Neepa T. Maitra
Professor of Physics
Rutgers University at Newark, Newark, NJ 07102, USA
Time-dependent density functional theory (TDDFT) has achieved an unprecedented balance between accuracy and efficiency in predicting electronic spectra of a wide range of systems in materials science and quantum chemistry. Recent years have seen increasing use for applications beyond linear response, for example, systems driven by laser fields, or prepared in initial states that are not ground-states. At the same time, it has become clear that some phenomena are particularly badly captured by the traditional approximations in TDDFT, and one of these is charge-transfer. This is a bit unfortunate since the transfer of electronic charge is such an important process throughout science. I review what is needed for functional approximations to accurately describe charge transfer. There has been intense progress in the development of functionals that can yield good charge-transfer excitations in many cases, and I will review this. Charge-transfer dynamics, which is a highly non-perturbative process, is an even more challenging problem for TDDFT than just getting the excitation energies correct, requiring density-dependence that is non-local in time, and I review why this is the case.
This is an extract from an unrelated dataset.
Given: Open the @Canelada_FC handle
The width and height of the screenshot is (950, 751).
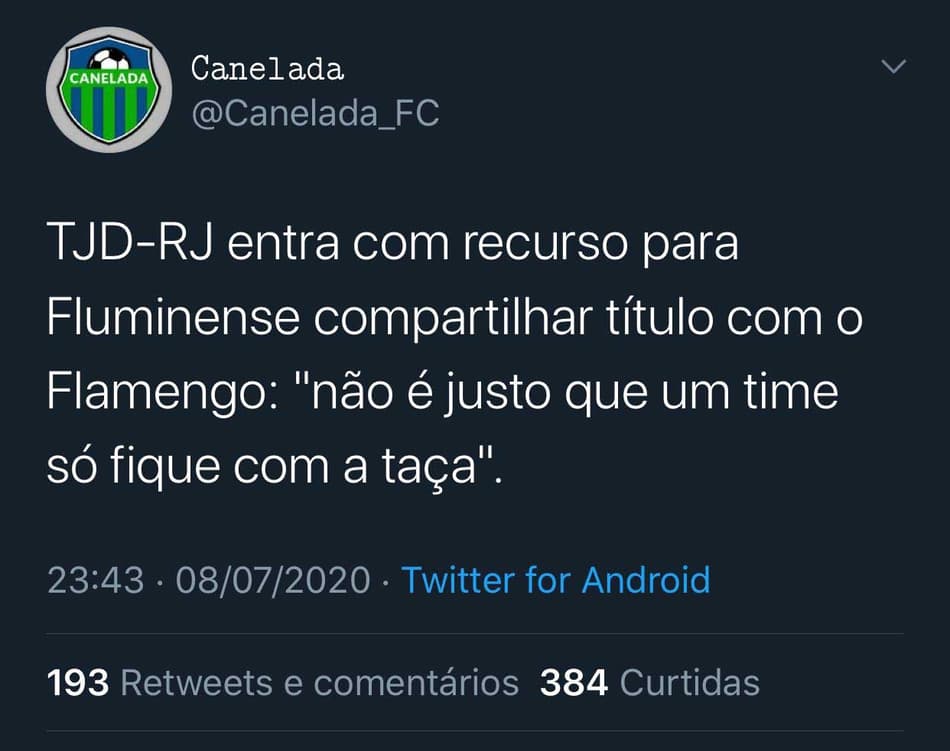Looking at the screenshot, I should (x=315, y=113).
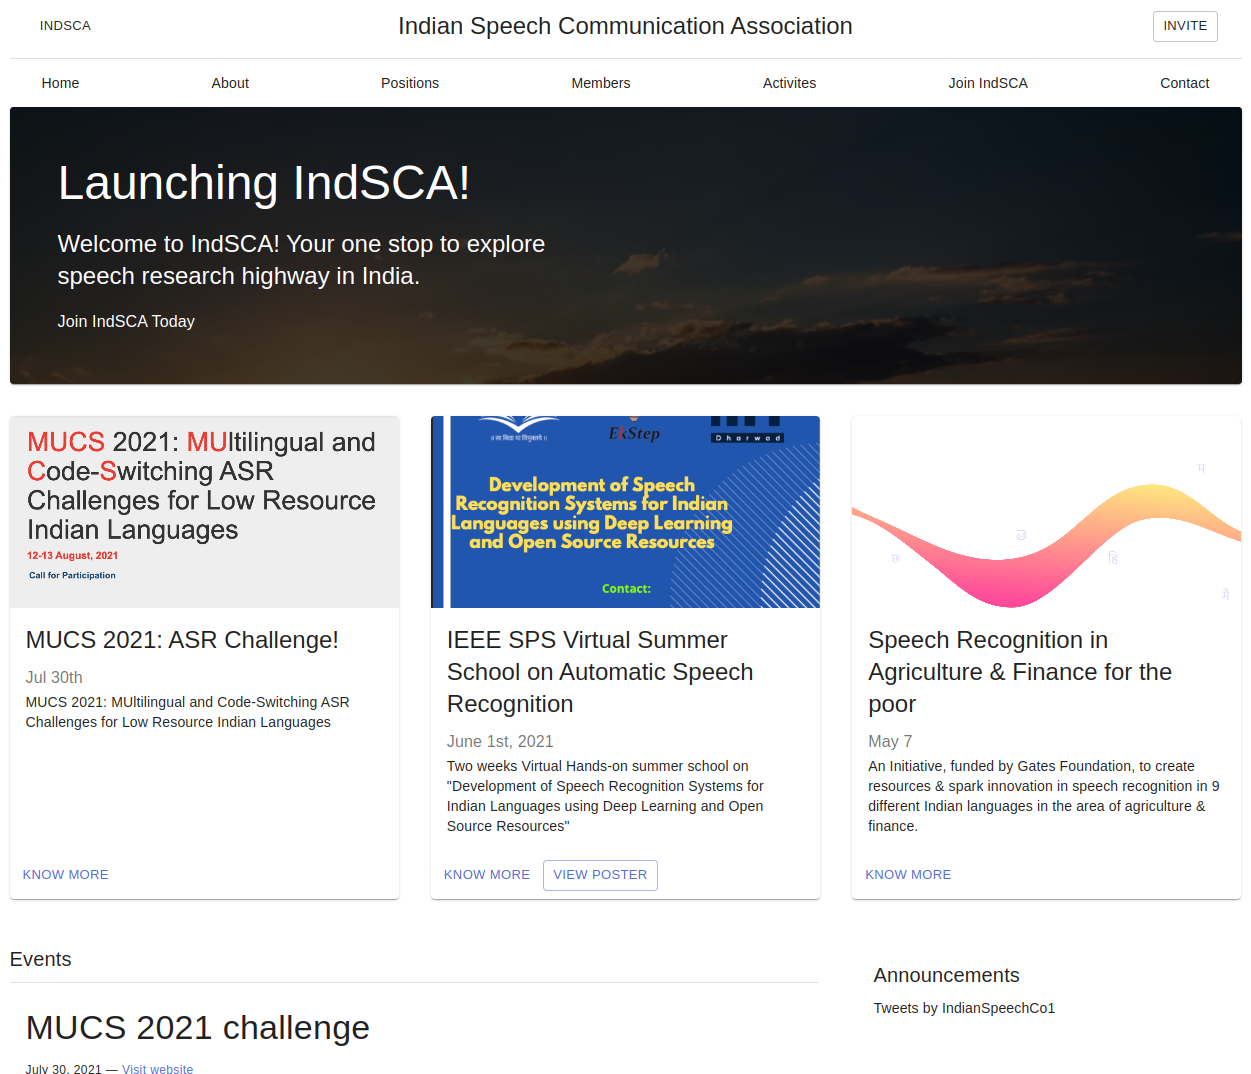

Features of the exact exchange-correlation functional that are essential for this process will be described.
 Charge transfer in time-dependent density functional theory, N. T. Maitra, J. Phys: Condens. Matter 29, 423001 (2017).
 Reliable Prediction of Charge Transfer Excitations in Molecular Complexes Using Time-Dependent Density Functional Theory, T. Stein, L. Kronik and R. Baer, J. Am. Chem. Soc. 131, 2818 (2009).
 Using optimally tuned range separated hybrid functionals in ground-state calculations: Consequences and caveats, A. Karolowski, L. Kronik, and S. Kümmel, J. Chem. Phys. 138, 204115 (2013).
 Dynamics of charge-transfer processes with time-dependent density functional theory, J. I. Fuks, P. Elliott, A. Rubio and N. T. Maitra, J. Phys. Chem. Lett. 4, 735 (2013).
 Density-Matrix Coupled Time-Dependent Exchange-Correlation Functional Approximations, L. Lacombe and N. T. Maitra, J. Chem. Theory and Comput. 15, 1672 (2019).